Perhaps instead of just being keen, we should also aim to be balanced and effective.  Work hard, play hard.  Balance.  Fun! Identify not just your own strengths, but the strengths of your team.  Work out how to organise the work load so that everyone goes home on time, no-one is over stressed and over worked and that each person is doing the jobs that they are the best at.

0010067603R-849x565Imagine person A is great in Excel and person B sucks at Excel, though they are a fast typist.  Get person A to do the excel work for the team and person B to do the word processing.  Over simplified, yes, but you get the point.  Also identify the value added in the work your team does.  Identify what is key to the business success and put that to the top of the list.  Stop saying yes to everyone and everything, and instead draw a line between what will show your team in a great light and what won’t.  You can still be keen, but direct that keenness!  As a leader, you should insist on a healthy work environment and take time to let your team relax.

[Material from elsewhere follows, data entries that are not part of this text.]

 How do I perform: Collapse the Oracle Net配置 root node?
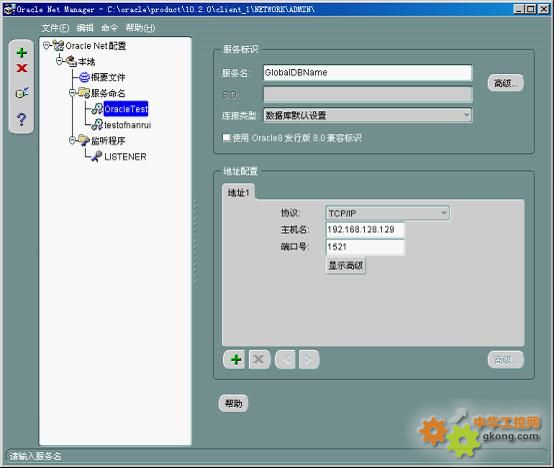46,45
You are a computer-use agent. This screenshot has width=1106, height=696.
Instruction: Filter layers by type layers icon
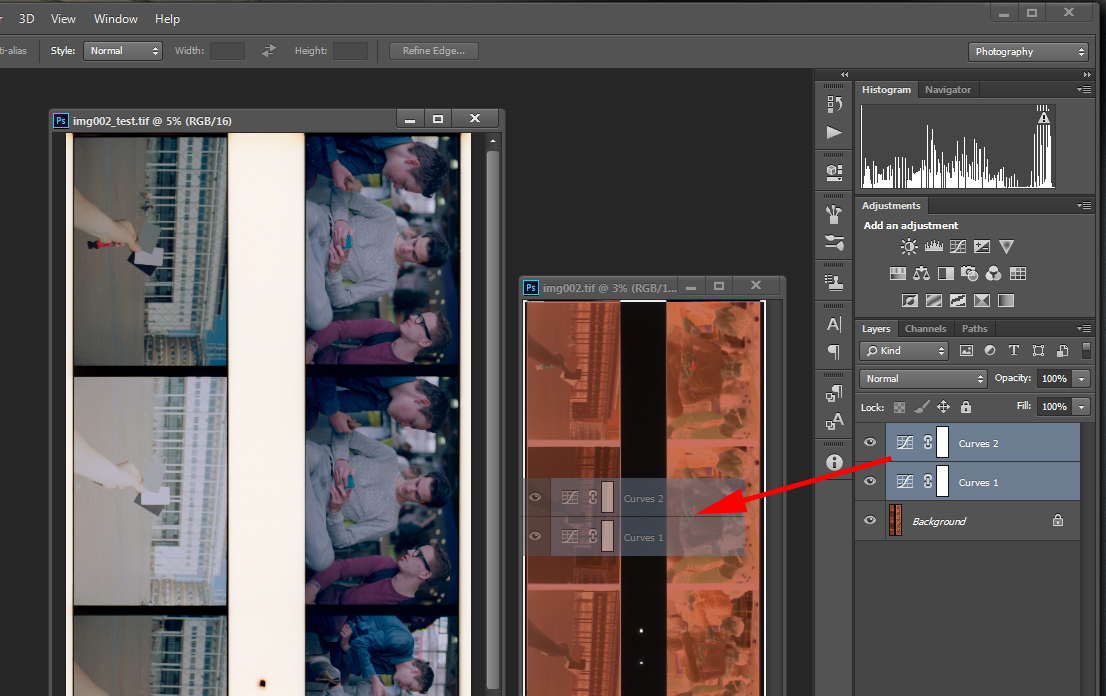[x=1014, y=351]
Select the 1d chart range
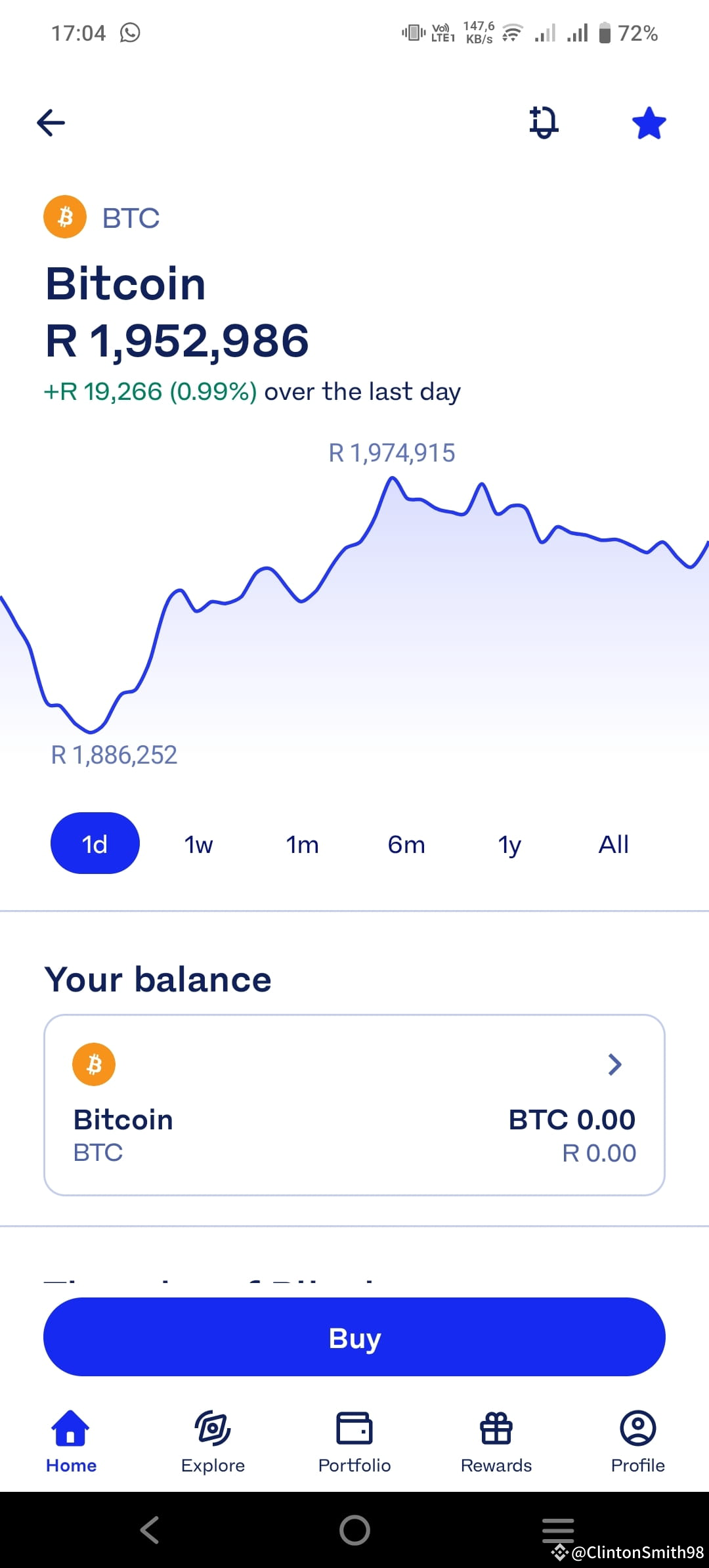Image resolution: width=709 pixels, height=1568 pixels. click(95, 844)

I personally have a tendency to say yes, when I really should say no.  I am a team player and will help just about anyone. Just like being keen as mustard, it sounds great, but…  I’ve had to really scale back over the past few months due to a vacancy in my team.  I’ve had to learn that just because something IS an objective doesn’t mean that it SHOULD be.  It might be on my to do list, but the when has definitely become flexible and sometimes even whether or not it is on the list. Obviously delegation helps, but you can only delegate so much before your team also starts to drown.  I’ve really learned how to prioritise over the past few months.  There’s no magic wand, just a lot of deep calm breaths.  Instead of making a quick decision, I’ve learned to make a better analysis and only do the work that I or my team can add value to.  Instead of going to every meeting I am invited to and running from one meeting to the next, I check what exactly is on the agenda. Do I really need to be there?  Could that time be better spent?  Are others going to the meeting that would fulfill the same need?  I am trying to work less, but be more efficient and more focussed.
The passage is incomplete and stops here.